喜多川派は江戸時代に活躍した装剣金工一派です。
祖は藻柄子宗典(そうへいしそうてん)といい、近江国(現・滋賀県)を拠点に活動していました。
藻柄子宗典は二代・宗典ともいい、喜多川派の代表金工としてその名が挙げられています。
父親も金工として活躍しており、彦根藩士川喜多氏に依ったことから喜多川を姓とし、宗典と名乗るようになったといわれています。
この時に彦根城下中藪に住み、目抜き、縁頭、鍔、小刀などに花鳥、風景、合戦図などを高彫り象嵌や色絵の技法を駆使してにぎやかに表す「彦根彫」と呼ばれる技法を確立させました。
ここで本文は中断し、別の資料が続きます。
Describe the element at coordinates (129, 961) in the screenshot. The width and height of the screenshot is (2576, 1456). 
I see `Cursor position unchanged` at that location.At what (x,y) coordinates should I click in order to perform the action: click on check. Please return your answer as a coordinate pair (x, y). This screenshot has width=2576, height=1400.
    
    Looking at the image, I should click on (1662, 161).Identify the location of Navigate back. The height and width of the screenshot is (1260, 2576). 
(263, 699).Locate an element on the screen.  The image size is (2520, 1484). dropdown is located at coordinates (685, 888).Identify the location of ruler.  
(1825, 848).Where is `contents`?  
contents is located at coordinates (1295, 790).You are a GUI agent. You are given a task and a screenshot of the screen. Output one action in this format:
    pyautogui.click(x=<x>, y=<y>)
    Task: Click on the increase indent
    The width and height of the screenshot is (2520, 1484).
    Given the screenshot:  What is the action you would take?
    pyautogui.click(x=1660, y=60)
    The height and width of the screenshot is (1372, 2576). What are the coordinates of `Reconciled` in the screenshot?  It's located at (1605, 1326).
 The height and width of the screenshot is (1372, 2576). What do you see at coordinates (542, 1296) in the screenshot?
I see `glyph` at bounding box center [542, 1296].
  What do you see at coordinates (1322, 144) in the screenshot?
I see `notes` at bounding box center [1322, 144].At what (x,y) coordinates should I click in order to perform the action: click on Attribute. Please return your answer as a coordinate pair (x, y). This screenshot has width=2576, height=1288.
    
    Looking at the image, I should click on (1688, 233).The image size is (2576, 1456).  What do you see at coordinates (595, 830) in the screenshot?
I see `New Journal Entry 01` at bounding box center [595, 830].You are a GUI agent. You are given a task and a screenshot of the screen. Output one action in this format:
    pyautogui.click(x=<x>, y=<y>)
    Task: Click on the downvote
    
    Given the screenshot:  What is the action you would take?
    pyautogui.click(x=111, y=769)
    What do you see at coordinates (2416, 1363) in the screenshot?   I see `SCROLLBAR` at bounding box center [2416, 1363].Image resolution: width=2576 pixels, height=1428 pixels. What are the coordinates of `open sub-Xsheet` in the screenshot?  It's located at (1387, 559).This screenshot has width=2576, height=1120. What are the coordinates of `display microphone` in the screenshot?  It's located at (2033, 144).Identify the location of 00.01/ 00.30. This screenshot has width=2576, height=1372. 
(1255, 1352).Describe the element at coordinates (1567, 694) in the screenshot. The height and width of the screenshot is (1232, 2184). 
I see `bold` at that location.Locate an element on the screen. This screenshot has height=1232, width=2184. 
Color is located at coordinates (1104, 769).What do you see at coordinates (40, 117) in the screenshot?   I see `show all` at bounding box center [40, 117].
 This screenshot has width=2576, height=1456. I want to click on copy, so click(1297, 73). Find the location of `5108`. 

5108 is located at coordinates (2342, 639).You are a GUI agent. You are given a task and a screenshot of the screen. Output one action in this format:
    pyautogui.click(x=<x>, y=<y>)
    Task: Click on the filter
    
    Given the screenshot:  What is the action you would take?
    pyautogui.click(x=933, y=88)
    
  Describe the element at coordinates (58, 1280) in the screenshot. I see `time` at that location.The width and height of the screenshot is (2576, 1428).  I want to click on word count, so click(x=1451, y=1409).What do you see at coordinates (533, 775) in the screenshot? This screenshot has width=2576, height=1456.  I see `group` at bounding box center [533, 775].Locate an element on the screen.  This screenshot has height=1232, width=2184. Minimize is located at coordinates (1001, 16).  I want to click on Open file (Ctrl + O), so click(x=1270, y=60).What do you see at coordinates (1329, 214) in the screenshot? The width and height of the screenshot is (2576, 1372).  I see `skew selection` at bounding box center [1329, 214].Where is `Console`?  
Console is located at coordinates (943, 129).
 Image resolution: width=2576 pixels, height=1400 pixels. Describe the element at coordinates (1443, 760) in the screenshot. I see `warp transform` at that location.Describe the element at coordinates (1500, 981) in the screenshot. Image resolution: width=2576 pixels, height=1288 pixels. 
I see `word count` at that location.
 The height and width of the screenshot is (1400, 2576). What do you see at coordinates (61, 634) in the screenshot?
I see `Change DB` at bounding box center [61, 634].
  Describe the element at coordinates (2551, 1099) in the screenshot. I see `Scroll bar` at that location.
こうした父親の仕事を見て育った藻柄子宗典は金工の道を進み、鉄地丸形のものに武者や仙人などを肉彫りや象嵌色絵で表した作風を展開し、手間をかけた彫りに華やかな象嵌を施した独特な手法を発案し、「近江彫」とも呼ばれ、その濃密な彫りは一世を風靡しました。
喜多川派は初代・宗典、藻柄子宗典によって生み出された技法を駆使しながら、花鳥風月、合戦図、人物などを題材に制作し人々から高い人気を呼び、鐔のみを制作していました。